A list of awesome projects completed by me while I am on a journey to explore Data Science, AI, ML.
I am in the process of showcasing / opensourcing more of my projects here very soon. Stay Tuned !
The major task was to detect the vehicles ( In this case CARS ) first & then calculating the distance between them. Vehicle Detection was done by making a Car & Not Car classifier along with a creation of heatmap. Vehicle Distance Detection was done as a part of my exploration with YAD2K ( It is a 90% Keras/10% Tensorflow implementation of YOLO_v2 ).
Skills Used - Keras, Tensorflow, Numpy, h5py, Pillow, Python
The major task was to recommend the ingredients and recipes just by looking at a food image. It was solved into two parts: One neural network was identifying the ingredients that it sees in the dish, while the other was devising a recipe from the list trained on the Food 101 Dataset. It was done as a part of my exploration for the research by Facebook AI team.
Skills Used - PyTorch, Numpy, Scipy, Matplotlib, Torchvision, nltk, Pillow, Tensorflow, Python
The main task was to identify the duplicates questions asked on Quora. I focused on finding the number of unique questions, occurrences of each question, along with Feature Extraction, EDA and Text Preprocessing. I also explored Advanced Feature Extraction (NLP and Fuzzy Features) , Logistic Regression & Linear SVM with hyperparameter tuning. I also generated a WordCloud Generation.
Skills Used - Nltk, distance, BeautifulSoup, fuzzywuzzy, Numpy, Pandas, Seaborn, Matplotlib, Plotly, re, Python
Payon is a banking web-app to assist people in seamless Digital Transactions where clients can create new Bank account and get a unique account number on sign-in . They can store and edit their account details too & can also transfer (fictitious) money from one bank account to another. It was developed as a curriculum project for Database Management System .

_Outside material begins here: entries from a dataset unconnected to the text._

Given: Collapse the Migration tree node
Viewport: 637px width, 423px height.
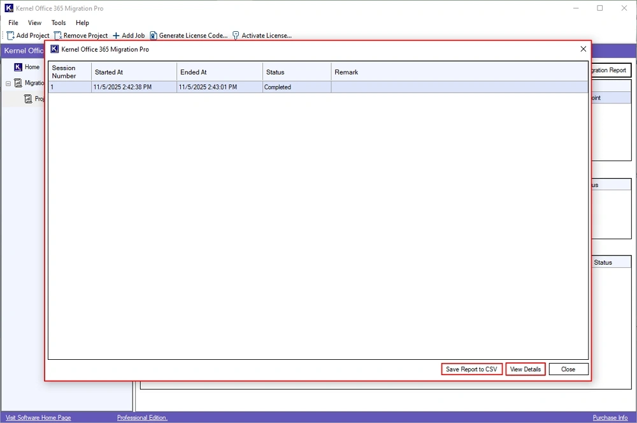Looking at the screenshot, I should (8, 83).
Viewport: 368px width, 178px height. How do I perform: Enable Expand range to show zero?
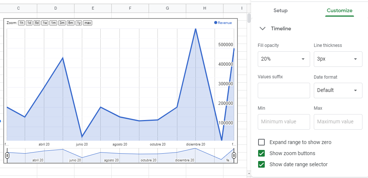click(261, 142)
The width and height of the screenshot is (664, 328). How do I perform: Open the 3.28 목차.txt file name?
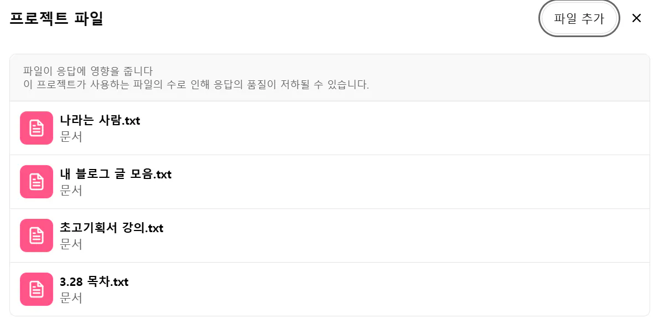coord(94,281)
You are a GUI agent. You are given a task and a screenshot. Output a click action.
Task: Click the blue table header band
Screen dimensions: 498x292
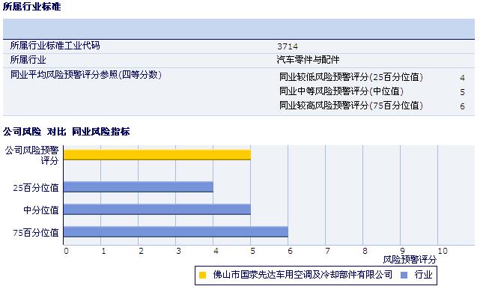click(239, 29)
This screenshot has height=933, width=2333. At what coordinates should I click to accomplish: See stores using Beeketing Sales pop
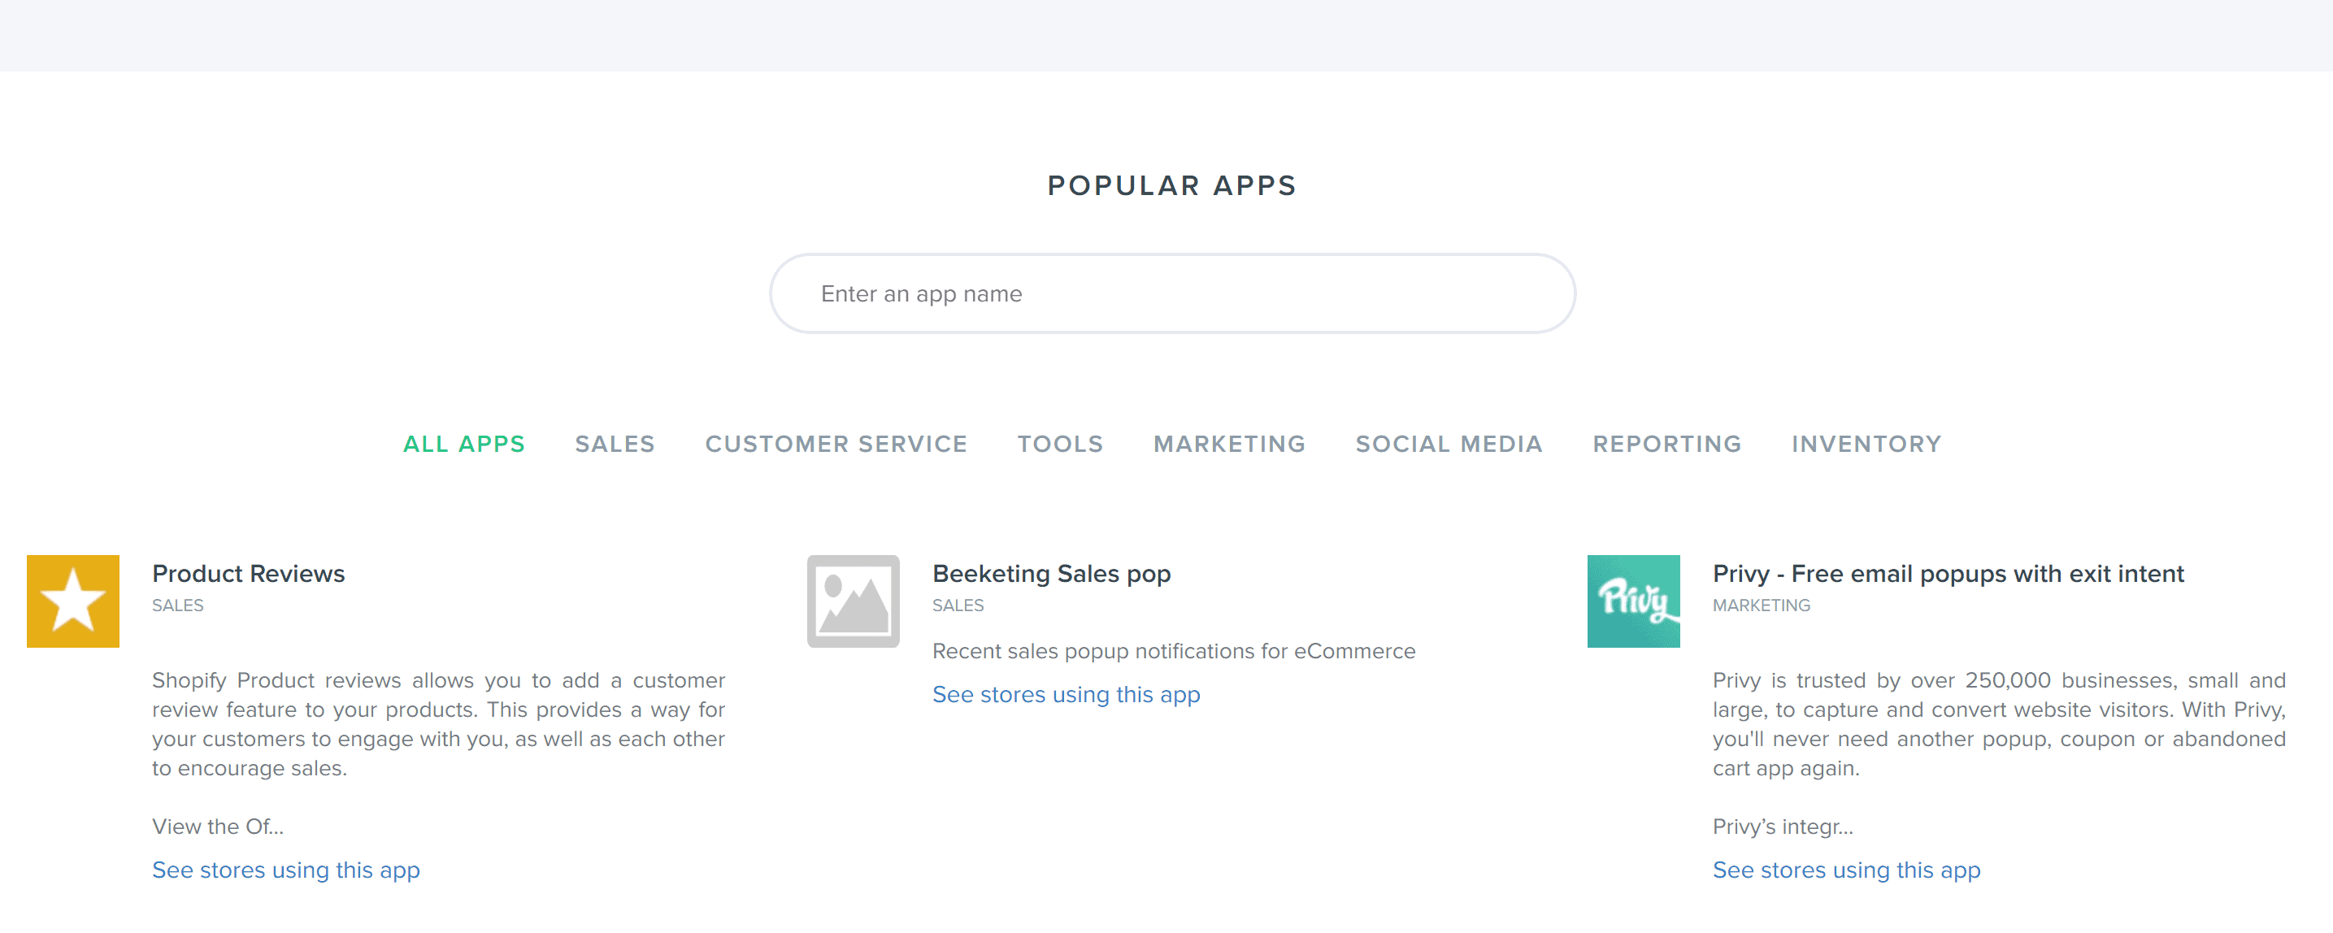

Skills Used - Python,Django,Flask,SQL,HTML,CSS
The main task was to extract unique users for each month and calculate total number of bookings made by each, total amount spent in each month, total room nights stayed for each user for each month & then merging these summarized datasets for a collective Data Exploration.
Skills Used - Numpy, Pandas, Python
The main task was to devise the best algorithm to predict user ratings for films. I focused Minimizing RMSE, providing Data interpretability. I created a sparse matrix from data frame and found Global average of all movie ratings etc. Then I calculated User Similarity Matrix with dimensionality reduction. The most similar movies was found using similarity matrix and Matrix Factorization Techniques were used.
Skills Used - Pandas, Matplotlib, Pyplot, Sklearn, Datetime, xgboost, Seaborn, Os, Scipy, Random, Python
The main task was to solve a Mathematical equation from an image. I started with a Manual collection of the Mathematical operators & then storing them with the MNIST dataset in HDF5 format. OpenCV techniques were used to extract equations, digits, operators. Then Caffe, Tensorflow were used to train, validate, recognise the Digits and Operators. Finally an Abstract Syntax Tree model was formed to generate the result of the equation.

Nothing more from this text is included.